Darwin walked beneath iron arches and crystal sky,

the dangerous, liquid scent of distant jungles

hanging heavy in the proper London air.

In Kew Gardens, the conservatory, a cathedral grand

dedicated to botany, he gazed upon the Star of Bethlehem,

an orchid, exiled from the heights of Madagascar.

Each petal carved from ivory’s gleam, blooming

in the velvet night. Beneath the celestial petals grow

strange spurs, nectaries, green whips hanging

twelve inches long, tips wet with juice, the honeyed lure.

From the negative, Darwin saw the positive.

He wrote, “Good Heavens, what insect could suck it?”

Only an insect with a proboscis, a nose improbable,

one-foot long. His revelation met with waves

of ridicule crashing from Britain to the Continent.

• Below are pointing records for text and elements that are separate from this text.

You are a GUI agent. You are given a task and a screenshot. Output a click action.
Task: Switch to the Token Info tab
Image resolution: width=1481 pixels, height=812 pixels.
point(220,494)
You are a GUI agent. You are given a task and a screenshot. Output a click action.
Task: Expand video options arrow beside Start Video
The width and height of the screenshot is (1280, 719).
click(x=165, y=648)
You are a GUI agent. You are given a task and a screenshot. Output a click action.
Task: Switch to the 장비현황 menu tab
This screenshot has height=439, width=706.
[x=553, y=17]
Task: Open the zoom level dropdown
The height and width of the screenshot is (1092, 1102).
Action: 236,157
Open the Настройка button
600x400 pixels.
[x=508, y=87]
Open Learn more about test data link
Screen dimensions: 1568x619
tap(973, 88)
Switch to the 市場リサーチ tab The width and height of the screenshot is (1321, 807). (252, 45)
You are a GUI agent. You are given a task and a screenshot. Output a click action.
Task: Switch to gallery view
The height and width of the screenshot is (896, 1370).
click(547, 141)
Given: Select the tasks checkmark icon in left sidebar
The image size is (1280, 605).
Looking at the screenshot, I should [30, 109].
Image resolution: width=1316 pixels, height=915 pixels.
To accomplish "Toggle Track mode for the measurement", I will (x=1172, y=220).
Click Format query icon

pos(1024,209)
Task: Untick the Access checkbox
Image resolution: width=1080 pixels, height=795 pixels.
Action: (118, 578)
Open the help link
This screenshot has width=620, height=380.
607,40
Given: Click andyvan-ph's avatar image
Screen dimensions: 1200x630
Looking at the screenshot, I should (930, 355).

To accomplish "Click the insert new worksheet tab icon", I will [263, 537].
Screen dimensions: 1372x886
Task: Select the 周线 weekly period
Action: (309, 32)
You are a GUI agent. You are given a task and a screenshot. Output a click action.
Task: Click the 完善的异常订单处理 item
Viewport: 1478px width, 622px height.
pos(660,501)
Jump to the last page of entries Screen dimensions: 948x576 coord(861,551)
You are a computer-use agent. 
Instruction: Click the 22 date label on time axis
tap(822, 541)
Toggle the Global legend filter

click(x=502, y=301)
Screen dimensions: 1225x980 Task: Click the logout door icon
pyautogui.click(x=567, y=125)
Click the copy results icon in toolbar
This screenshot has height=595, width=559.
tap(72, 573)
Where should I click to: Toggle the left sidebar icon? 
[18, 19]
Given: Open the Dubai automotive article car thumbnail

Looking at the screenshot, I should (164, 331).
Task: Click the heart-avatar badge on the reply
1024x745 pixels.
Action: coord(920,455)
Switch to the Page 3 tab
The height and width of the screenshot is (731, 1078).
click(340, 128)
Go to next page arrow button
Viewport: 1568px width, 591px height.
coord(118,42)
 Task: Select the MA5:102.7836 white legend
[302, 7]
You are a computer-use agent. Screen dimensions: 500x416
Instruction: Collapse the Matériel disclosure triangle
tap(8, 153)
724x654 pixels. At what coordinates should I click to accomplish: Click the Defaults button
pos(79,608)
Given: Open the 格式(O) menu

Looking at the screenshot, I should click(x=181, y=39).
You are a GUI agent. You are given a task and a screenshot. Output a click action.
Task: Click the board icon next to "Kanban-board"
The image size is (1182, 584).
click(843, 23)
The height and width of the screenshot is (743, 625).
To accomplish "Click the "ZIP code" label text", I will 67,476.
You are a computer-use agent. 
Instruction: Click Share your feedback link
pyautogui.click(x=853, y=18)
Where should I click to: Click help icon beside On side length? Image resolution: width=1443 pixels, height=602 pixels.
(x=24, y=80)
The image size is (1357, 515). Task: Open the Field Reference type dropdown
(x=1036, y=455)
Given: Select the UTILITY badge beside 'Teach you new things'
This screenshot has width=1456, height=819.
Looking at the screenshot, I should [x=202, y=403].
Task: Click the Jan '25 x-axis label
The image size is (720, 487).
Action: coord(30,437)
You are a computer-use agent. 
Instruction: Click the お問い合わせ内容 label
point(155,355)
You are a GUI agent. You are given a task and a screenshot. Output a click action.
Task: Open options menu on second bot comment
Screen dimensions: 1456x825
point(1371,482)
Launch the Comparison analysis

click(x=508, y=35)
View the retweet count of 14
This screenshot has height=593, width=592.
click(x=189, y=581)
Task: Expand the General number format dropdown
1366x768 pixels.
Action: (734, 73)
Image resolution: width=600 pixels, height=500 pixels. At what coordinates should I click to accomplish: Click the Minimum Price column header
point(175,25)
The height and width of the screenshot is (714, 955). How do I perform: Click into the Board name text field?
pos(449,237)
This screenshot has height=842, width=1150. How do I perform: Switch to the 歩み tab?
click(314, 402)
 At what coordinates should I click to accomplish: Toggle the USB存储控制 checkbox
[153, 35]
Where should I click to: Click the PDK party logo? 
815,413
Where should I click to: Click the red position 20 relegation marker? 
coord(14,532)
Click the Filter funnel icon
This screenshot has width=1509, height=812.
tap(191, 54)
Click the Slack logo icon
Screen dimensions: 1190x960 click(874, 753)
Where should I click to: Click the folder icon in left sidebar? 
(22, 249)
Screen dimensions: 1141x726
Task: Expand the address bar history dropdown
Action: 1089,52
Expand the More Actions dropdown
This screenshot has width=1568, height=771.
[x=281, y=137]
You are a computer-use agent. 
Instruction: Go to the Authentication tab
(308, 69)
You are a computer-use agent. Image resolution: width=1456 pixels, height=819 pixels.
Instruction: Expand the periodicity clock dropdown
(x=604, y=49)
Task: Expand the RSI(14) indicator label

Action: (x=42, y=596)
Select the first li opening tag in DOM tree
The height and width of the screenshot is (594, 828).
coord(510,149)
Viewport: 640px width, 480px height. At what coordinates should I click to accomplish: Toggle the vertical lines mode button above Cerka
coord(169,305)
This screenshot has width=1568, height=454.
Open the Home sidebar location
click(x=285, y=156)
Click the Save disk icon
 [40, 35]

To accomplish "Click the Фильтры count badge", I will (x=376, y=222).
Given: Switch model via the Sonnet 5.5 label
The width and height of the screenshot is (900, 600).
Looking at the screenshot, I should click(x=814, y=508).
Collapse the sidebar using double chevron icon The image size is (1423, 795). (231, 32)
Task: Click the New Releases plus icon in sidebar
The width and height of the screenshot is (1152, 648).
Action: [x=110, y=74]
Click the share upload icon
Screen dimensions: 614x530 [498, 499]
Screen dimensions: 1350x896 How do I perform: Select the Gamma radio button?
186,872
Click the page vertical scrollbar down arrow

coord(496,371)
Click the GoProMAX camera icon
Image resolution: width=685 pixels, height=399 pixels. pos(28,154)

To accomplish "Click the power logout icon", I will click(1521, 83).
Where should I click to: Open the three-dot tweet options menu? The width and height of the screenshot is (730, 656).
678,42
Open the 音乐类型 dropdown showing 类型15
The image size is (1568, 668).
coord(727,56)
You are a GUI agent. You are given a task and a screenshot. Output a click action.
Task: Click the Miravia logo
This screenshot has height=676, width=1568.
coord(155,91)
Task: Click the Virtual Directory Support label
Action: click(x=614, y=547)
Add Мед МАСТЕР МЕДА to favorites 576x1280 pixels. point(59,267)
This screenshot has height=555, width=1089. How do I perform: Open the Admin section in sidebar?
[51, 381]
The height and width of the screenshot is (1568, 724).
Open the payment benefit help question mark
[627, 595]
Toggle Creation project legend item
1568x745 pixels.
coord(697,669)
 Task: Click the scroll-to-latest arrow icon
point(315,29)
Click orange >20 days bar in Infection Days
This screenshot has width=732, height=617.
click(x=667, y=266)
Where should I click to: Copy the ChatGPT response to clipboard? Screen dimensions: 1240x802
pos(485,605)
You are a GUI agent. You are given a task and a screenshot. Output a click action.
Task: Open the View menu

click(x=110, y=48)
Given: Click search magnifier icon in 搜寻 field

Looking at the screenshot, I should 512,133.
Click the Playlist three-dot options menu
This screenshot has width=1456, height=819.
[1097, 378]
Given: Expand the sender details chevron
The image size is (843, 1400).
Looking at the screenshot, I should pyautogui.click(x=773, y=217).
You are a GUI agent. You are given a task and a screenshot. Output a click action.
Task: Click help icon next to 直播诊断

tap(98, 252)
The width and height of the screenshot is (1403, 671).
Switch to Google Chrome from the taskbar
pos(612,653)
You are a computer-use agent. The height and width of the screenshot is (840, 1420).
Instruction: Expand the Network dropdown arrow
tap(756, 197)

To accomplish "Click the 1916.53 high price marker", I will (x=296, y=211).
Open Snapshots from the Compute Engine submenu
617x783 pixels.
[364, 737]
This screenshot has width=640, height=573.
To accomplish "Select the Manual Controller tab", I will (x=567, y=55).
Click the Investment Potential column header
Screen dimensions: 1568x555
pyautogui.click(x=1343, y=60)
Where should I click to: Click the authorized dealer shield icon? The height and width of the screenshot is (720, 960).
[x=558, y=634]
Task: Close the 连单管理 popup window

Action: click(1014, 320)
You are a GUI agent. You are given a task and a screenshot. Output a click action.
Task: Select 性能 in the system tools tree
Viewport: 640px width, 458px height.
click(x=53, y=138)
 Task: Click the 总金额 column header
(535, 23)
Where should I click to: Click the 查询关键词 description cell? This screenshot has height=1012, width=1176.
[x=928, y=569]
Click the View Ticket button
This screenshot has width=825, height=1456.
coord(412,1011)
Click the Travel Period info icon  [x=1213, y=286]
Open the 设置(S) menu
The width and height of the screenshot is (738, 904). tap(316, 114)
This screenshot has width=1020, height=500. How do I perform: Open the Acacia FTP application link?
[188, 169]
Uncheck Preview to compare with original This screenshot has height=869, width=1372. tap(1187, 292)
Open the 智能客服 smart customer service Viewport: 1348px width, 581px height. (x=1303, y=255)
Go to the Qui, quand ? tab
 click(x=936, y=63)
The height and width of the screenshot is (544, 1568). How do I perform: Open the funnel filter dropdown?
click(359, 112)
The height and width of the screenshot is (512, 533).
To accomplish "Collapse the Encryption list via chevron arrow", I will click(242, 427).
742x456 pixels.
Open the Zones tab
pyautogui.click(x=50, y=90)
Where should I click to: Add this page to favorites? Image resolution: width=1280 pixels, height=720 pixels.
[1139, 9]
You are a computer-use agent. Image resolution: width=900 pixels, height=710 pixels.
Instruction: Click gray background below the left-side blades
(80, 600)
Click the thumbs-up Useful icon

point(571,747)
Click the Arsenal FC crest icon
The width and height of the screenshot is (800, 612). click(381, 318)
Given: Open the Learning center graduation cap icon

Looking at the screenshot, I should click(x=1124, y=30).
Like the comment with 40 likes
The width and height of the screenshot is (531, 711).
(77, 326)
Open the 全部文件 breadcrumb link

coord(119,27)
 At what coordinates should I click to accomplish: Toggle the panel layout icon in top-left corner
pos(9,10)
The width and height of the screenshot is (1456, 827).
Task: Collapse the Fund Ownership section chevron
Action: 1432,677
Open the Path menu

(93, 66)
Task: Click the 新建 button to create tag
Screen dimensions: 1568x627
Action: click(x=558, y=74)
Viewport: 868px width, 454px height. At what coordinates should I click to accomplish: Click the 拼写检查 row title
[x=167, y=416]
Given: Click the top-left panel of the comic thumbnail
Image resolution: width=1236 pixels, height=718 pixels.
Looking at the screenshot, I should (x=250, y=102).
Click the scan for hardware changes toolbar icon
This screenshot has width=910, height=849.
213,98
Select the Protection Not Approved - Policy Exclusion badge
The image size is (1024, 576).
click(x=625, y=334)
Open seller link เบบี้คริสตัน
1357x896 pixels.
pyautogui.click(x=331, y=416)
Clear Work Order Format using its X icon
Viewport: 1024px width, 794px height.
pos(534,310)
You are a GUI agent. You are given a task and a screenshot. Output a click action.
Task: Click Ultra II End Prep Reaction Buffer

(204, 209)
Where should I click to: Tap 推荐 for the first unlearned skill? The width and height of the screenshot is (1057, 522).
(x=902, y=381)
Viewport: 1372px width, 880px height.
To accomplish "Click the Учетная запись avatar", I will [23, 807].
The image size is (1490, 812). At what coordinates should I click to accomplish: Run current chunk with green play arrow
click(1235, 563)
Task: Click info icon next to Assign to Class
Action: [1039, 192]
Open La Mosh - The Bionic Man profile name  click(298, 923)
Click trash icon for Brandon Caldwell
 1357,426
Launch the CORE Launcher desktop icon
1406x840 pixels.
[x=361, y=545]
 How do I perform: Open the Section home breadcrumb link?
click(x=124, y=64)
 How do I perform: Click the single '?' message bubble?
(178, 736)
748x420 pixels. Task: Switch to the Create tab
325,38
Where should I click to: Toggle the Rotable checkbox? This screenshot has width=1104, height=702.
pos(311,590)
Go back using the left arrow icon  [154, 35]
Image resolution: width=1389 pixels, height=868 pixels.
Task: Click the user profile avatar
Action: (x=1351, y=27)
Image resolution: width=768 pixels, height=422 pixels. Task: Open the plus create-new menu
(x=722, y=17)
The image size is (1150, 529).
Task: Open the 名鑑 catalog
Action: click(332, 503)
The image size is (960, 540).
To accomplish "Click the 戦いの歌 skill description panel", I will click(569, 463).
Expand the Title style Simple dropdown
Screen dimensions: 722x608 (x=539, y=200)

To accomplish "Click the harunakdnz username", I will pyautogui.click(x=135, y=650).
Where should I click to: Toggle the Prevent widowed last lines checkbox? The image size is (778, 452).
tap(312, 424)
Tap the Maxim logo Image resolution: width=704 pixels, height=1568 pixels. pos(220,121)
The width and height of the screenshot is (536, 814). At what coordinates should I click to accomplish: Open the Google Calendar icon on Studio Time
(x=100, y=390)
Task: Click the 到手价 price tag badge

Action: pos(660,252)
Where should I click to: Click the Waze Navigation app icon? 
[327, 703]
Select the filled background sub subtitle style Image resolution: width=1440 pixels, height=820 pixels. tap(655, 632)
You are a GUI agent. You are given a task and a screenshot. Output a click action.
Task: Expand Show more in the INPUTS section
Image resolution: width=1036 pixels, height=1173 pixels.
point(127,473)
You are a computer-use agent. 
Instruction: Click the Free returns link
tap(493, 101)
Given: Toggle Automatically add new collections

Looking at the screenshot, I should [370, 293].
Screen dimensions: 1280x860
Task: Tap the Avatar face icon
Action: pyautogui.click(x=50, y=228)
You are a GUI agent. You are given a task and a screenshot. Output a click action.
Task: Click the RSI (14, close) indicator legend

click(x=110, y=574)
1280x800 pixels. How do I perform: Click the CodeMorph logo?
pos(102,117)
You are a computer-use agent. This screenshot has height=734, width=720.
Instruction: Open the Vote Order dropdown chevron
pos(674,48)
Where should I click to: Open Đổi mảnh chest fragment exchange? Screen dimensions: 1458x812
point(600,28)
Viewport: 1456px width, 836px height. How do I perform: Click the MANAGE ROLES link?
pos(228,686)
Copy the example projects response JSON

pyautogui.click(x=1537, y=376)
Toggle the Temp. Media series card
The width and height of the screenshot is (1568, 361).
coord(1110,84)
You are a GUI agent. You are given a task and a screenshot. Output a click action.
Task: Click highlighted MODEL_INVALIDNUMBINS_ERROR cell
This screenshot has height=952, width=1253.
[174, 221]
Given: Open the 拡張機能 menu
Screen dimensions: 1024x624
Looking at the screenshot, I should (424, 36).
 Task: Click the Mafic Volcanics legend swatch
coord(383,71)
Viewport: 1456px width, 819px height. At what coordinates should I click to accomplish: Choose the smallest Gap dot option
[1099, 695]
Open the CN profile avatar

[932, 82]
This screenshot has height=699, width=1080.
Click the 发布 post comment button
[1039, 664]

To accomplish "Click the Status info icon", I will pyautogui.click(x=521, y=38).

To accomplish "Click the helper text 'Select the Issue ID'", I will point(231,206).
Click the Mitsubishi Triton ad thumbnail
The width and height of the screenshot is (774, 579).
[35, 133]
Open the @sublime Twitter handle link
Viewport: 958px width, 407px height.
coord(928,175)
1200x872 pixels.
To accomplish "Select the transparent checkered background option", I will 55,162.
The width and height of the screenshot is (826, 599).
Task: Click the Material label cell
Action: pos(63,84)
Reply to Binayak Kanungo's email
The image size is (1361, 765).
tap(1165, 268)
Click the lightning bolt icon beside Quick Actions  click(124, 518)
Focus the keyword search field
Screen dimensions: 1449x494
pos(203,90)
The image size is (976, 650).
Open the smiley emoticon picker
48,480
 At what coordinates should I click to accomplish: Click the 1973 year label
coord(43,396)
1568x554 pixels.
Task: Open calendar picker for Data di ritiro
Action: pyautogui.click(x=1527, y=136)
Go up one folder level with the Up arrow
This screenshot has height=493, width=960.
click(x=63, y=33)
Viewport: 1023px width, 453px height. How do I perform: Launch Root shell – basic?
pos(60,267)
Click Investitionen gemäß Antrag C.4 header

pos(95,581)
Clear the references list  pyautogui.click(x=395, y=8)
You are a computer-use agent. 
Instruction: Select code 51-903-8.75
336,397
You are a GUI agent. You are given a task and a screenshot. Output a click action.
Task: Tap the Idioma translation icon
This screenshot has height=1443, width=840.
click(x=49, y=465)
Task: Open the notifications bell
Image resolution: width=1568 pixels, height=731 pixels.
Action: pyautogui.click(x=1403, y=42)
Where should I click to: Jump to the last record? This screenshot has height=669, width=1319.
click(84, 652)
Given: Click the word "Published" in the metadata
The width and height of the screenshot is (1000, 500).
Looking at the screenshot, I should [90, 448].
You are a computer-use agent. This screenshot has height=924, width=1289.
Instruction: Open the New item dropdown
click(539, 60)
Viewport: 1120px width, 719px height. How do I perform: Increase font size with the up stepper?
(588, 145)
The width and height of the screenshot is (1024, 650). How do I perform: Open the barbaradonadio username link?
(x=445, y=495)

Laughter rippled through forty years until the night

an entomologist with animal eyes, silently waiting

high in the trembling jungle, captured the shadow

of the hawk moth. Its shaggy wings, eight inches wide,

beat through layered leaves following the scent of musk.

The hawk moth hovered before the radiant Star,

its slender snout coiled tight, unfurled its length,

probed down the orchid’s spur, sipped the nectar,

and bore away a fine coat of pollen. Darwin’s vision,

a spark through golden amber, orchid and moth in eager

embrace, two bound as one, across eons’ arc.